課題: 下の原文抜粋で、QFT陽性の接触者が結核を発病していないことを確認する方法として挙げられているものをすべて書き出しなさい。

原文抜粋:
◆ ◆ ◆
QFT陽性者に対する抗結核薬の予防投与
m3com カンファレンス2010/04/01より
かなり実践的な内容で投稿されていたので・・・・
 ・入院中の患者が排菌あり、結核専門病院に転院。
・接触者にクオンティフェロン (QFT) を実施しQFT陽性者がいた。
・INHの予防投与どうしたらよいか?
1. QFT陽性の接触者が、結核を発病していないことを確認する
 ・予防投薬はINH感受性菌で、接触者は発病していないことが前提
 ・症状確認、頚部リンパ節腫脹なしの確認、胸部X線撮影、
 ・痰の出る人では喀痰抗酸菌培養検査
 ・QFT陽転者が多くいるなら、陽転者の発病の危険が高いので被曝の危険はあるがCT検査

2. 自分が処方しなければならないとしたら?
 ・結核に新たに感染した場合、発病する危険は平均10%
 ・感染性が高い感染源で、濃厚接触なら30%位まで上がる。
  ・HIVや糖尿病など結核を発病しやすい因子を持っている場合は発病の危険は増える
 ・INHを内服すれば発病の危険は1/3 (10%なら3%)に減るが、ゼロになるわけではない
 ・INHの副作用で最も問題の多いのは肝障害。
◆ ◆ ◆
データ一覧:
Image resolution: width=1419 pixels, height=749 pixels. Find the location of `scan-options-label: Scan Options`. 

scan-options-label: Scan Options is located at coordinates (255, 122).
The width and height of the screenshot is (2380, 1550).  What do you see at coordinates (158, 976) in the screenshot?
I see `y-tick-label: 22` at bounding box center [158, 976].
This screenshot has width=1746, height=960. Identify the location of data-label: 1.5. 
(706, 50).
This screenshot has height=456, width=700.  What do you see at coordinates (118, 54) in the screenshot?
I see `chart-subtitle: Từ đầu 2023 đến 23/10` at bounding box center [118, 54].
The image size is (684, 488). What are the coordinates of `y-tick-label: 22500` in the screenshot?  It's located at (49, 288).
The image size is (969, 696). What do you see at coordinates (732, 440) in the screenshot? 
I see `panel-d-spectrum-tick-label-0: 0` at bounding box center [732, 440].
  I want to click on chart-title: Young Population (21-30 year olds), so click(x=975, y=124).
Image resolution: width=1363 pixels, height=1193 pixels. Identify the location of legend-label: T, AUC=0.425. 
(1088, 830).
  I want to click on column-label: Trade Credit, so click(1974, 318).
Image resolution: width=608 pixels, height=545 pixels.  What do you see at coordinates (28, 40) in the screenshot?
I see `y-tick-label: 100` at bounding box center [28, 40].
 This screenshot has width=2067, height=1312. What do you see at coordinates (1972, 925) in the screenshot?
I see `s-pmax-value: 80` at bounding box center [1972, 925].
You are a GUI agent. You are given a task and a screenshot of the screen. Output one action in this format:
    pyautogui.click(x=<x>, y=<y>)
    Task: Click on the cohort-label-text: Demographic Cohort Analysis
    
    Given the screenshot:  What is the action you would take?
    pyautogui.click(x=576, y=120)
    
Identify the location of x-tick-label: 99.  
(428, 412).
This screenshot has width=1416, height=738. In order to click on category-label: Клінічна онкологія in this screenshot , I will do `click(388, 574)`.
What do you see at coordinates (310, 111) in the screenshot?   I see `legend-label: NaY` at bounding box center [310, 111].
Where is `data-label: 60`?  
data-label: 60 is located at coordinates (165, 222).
◆ ◆ ◆
解答:
・症状確認
・頚部リンパ節腫脹なしの確認
・胸部X線撮影
・喀痰抗酸菌培養検査（痰の出る人）
・CT検査（QFT陽転者が多くいる場合）